Pourquoi le PS ne s’affranchit-il pas complètement de Mélenchon ? Parce que son premier secrétaire n’a pas la moelle pour le faire ou parce qu’il n’a rien à lui opposer et pas grand-chose à proposer ?
« Je pense que la réponse est à la fin de la question. Le Parti socialiste est obligé de faire un bilan. Comparons les séquences. En 1993 quand nous perdons sèchement, nous faisons des états généraux, nous procédons à une mise à plat des années qui viennent de s’écouler et nous donnons le sentiment que nous avons compris le sens de notre défaite. C‘est pour cela que tout doucement nous allons reconstruire notre autorité dans le pays et même avoir la capacité de gagner en 1997 où, après la dissolution, nous remportons les législatives. En 2017, nous ne faisons rien de tout cela, nous nous replions en ayant quasiment honte de nous-mêmes. Nous intégrons une forme de capitulation et nous pensons que nous allons retrouver nos vertus de gauche en nous jetant dans les bras de Mélenchon. C’est l’inverse qu’il fallait faire. »
C’est-à-dire ?
« D’abord honnêtement faire le bilan, accepter les critiques et, à partir de là reconstruire une identité moderne. Quand on n’a pas d’identité moderne, on est sous la pression des autres. »
Personne ne vous paraît en mesure d’impulser un mouvement de refondation ? Personne n’émerge ?
« Je ne pense pas que ce soit une question d’individu et de personnalité. François Mitterrand était très bon mais, d’abord, il avait une ligne politique. Donc, pour reconstruire Il faut une ligne politique, un projet de société avec des valeurs et une réflexion sur le monde tel qu’il est aujourd’hui. J’ai écrit ce livre car je veux, en me livrant à une critique de fond du mélenchonisme, montrer, notamment à la jeune génération, de quoi il s’agit et ce que porte son discours. »
Vous évoquez François Mitterrand. Vous avez dit que Jean-Luc Mélenchon aurait pu être François Mitterrand. L’habit n’était pas un peu trop grand pour lui,
« Si on regarde ce qui vient de se passer oui. Il a aussi une responsabilité particulière au soir de l’élection présidentielle de 2007. À l’époque, il tourne le dos définitivement au Parti socialiste, au rassemblement de la gauche et il se lance dans une nouvelle aventure qui va être celle de l’auto-affirmation.
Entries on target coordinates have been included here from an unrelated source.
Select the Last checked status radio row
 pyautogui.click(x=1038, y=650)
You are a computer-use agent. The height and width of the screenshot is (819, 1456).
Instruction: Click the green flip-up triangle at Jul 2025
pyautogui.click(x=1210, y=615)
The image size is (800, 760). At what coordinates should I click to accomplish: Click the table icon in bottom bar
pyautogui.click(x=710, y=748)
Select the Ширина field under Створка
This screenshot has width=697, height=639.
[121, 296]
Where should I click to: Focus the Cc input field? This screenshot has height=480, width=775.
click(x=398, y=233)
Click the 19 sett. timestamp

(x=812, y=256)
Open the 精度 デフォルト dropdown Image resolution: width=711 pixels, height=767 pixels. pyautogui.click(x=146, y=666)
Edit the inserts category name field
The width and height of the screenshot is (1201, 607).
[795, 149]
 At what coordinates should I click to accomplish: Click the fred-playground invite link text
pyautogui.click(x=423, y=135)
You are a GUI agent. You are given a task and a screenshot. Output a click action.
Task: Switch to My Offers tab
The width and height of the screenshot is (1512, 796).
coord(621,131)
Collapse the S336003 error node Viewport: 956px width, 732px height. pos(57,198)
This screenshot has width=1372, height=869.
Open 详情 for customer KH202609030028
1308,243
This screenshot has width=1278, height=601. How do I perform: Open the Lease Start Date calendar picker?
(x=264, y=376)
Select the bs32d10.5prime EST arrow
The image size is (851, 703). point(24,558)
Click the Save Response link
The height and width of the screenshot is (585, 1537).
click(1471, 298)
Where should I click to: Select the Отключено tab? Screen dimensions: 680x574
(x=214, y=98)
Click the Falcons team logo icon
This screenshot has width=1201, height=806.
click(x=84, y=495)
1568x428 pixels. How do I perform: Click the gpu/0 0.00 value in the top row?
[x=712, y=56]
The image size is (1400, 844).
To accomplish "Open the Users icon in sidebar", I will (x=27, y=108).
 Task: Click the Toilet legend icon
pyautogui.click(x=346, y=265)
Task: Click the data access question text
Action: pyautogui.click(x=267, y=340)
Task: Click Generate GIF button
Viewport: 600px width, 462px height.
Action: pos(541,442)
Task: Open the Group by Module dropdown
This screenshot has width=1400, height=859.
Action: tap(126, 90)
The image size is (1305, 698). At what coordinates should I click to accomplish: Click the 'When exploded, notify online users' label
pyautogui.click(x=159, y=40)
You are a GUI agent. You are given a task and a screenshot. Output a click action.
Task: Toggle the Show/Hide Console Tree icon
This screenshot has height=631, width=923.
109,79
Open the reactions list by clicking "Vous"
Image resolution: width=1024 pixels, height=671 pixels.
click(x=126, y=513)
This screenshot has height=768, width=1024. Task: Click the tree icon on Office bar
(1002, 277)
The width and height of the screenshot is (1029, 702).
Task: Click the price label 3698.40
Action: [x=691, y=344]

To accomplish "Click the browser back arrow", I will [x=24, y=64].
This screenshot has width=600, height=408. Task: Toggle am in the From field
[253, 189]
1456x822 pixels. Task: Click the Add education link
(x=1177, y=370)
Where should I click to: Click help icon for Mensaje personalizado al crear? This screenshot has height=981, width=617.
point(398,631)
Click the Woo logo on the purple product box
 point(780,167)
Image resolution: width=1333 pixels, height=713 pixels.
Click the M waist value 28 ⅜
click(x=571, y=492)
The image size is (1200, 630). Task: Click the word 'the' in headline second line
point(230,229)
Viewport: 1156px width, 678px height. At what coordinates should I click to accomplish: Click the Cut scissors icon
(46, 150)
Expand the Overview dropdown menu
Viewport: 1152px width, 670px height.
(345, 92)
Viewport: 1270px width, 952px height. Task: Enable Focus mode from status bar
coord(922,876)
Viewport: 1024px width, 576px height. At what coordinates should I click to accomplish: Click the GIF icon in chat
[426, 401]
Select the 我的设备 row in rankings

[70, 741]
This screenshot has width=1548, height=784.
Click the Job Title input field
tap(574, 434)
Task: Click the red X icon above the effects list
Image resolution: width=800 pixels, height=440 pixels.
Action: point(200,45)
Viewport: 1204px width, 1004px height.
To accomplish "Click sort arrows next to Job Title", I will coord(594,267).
Mais oui, Jean-Luc Mélenchon aurait pu comme François Mitterrand être celui qui refonde la gauche sur des bases nouvelles. »
La gauche hors Jean-Luc Mélenchon, peut-elle encore se rassembler sur un projet ?
« La gauche comme dit précédemment, a besoin d’identité. Dans les pays scandinaves, la social-démocratie a su comprendre l’évolution sur des questions comme par exemple, le droit à la sécurité, la maîtrise des flux migratoires et aussi les questions sociétales. Elle a été capable de se repositionner, mais la gauche française, on ne sait plus où elle est. Le mouvement socialiste français, on ne sait plus où il est. »
Jean-Luc Mélenchon vous a-t-il contacté après la sortie du livre ?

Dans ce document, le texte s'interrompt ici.